Robinson once wrote a long piece in the Washington Post that examined his family’s history through the lens of their longtime home in South Carolina. When the Covid-19 pandemic hit, like so many writers, he took the occasion of isolation to pull up a few documents he’d retrieved from that home and decided that, though he wasn’t sure why, “I needed to think about our past.” What that past taught him, in the end, was the central truth of African American history: that for every advance toward being seen as truly American, “in short order, that full citizenship would be revoked.” Robinson finds documentation about the lives of his enslaved ancestors, one of whom, though he was “sold like a piece of livestock in 1829 and then sold again in 1848,” managed to buy his freedom before the Civil War. His son, Robinson’s great-grandfather, became a lawyer prominent in the Reconstruction-era Republican Party, only to be sidelined by Jim Crow laws. Robinson’s excursus into the bitterly contested election that brought Rutherford B. Hayes into the White House is instructive in showing how power politics, then as now, so often relies on trading away the rights of marginalized peoples—in this case, by effectively disenfranchising Black voters in a process that Robinson rightly worries might be repeated in “another acquiescence in the theft of expanded freedoms” today.

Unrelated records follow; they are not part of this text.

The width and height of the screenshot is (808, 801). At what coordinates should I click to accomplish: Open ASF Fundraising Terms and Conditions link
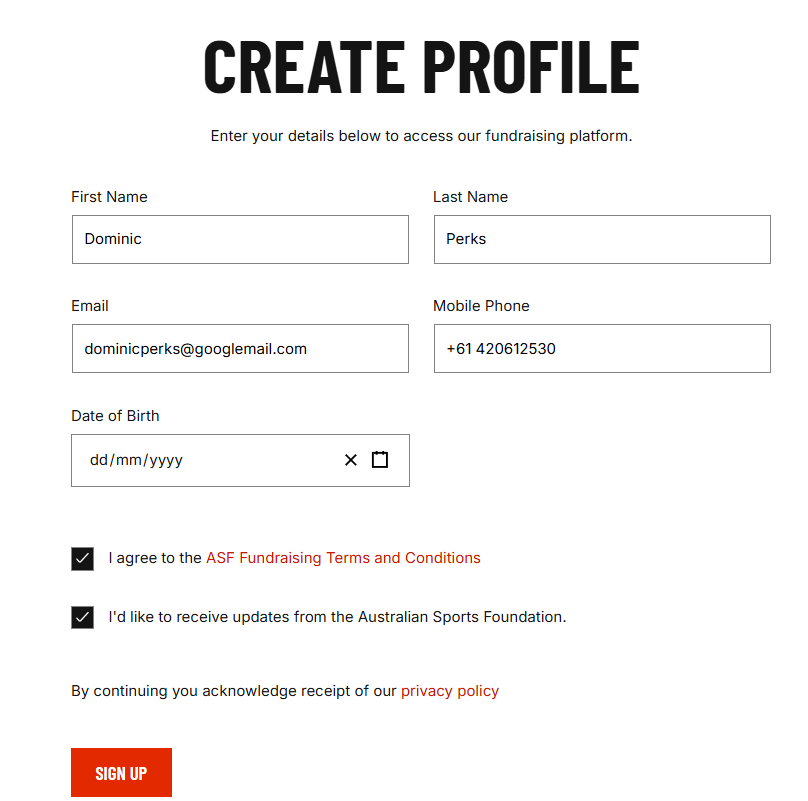pos(343,558)
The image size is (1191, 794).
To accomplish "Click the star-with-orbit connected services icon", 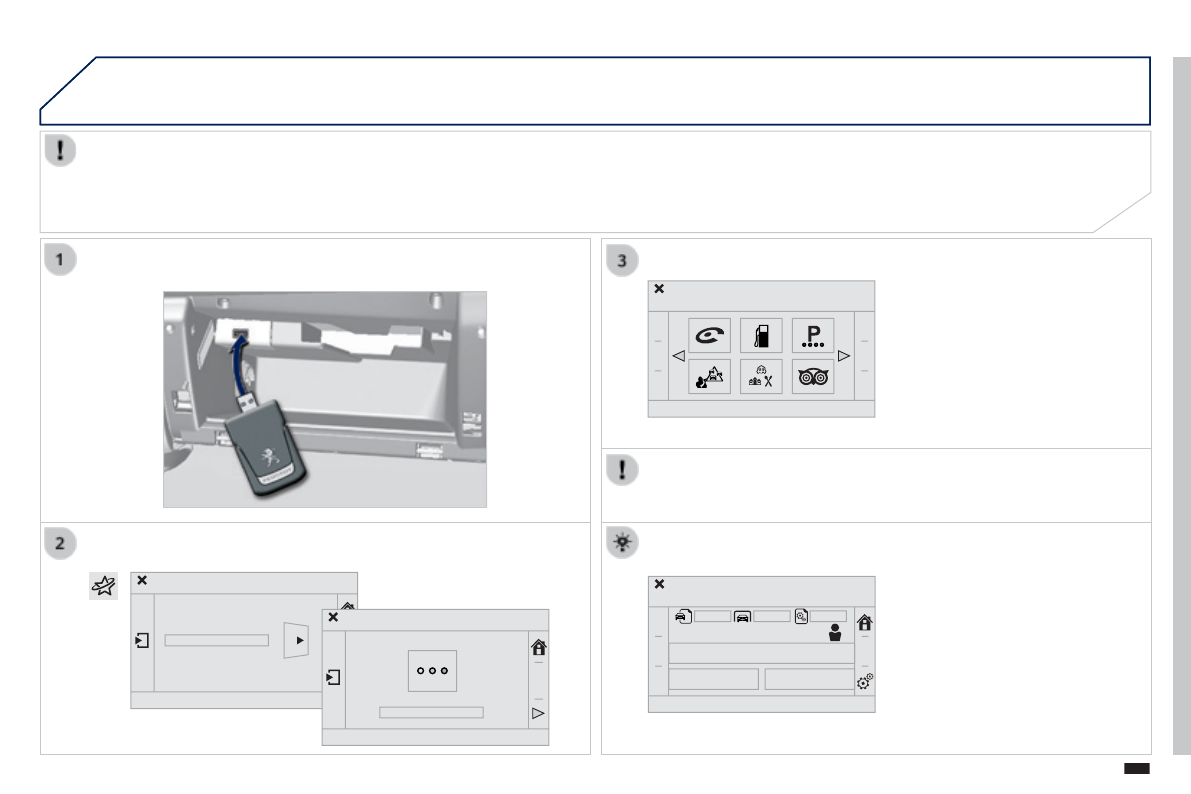I will [x=104, y=586].
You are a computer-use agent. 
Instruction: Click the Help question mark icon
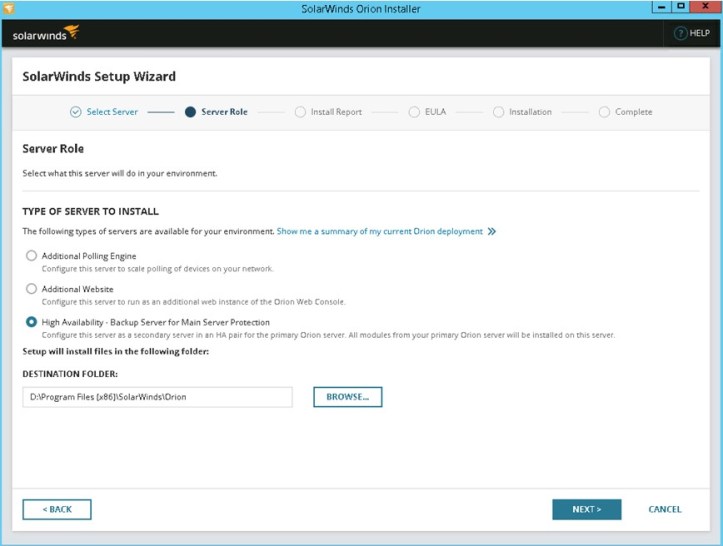pos(680,33)
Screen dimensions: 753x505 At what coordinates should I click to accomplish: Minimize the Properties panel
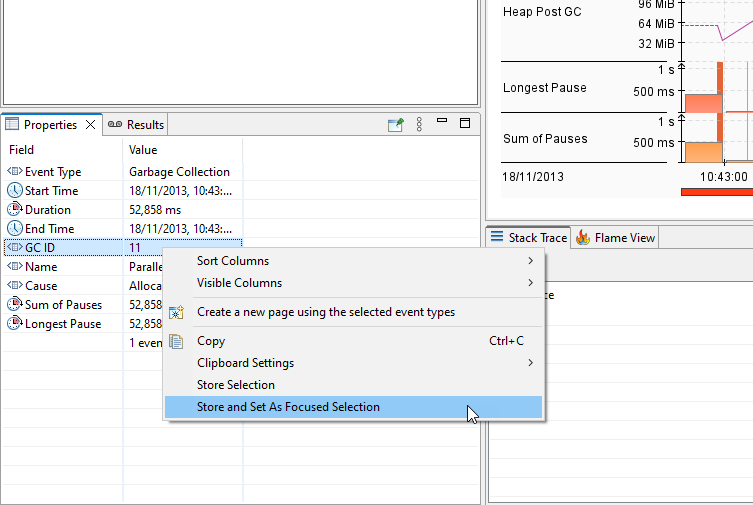coord(442,124)
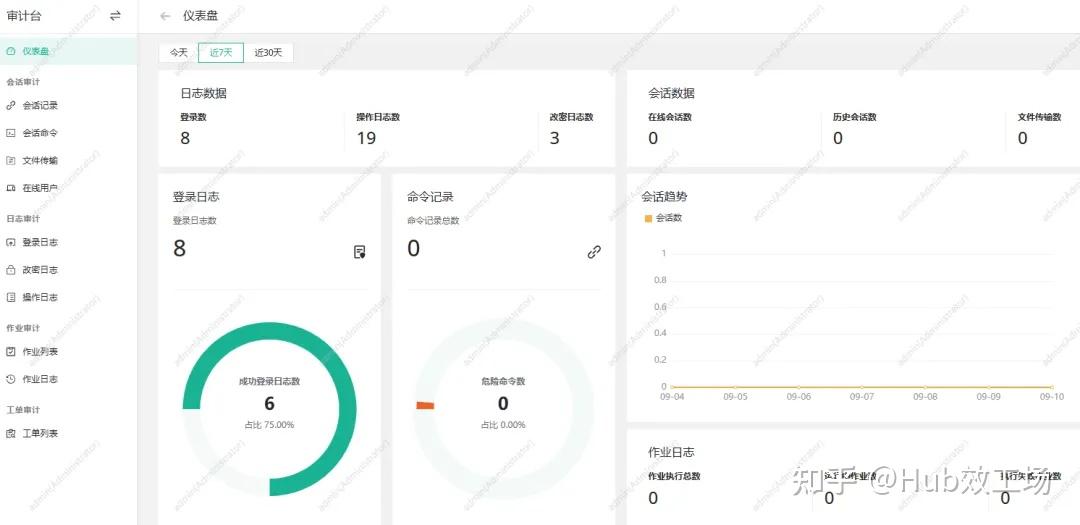The width and height of the screenshot is (1080, 525).
Task: Click the 会话记录 sidebar icon
Action: click(11, 105)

Robinson’s own experiences in journalism, dating to the 1960s, are similarly instructive in showing that, as he notes repeatedly, Black people so often need to be twice as good to approach parity with whites. For all that, Robinson writes, his family’s history proves that whiteness does not equate to accomplishment: As he says of those marginalized peoples, “Just to make it through the day and face another tomorrow, we have always had to be the most radical and resilient optimists on earth.”
A skillfully narrated journey into the past.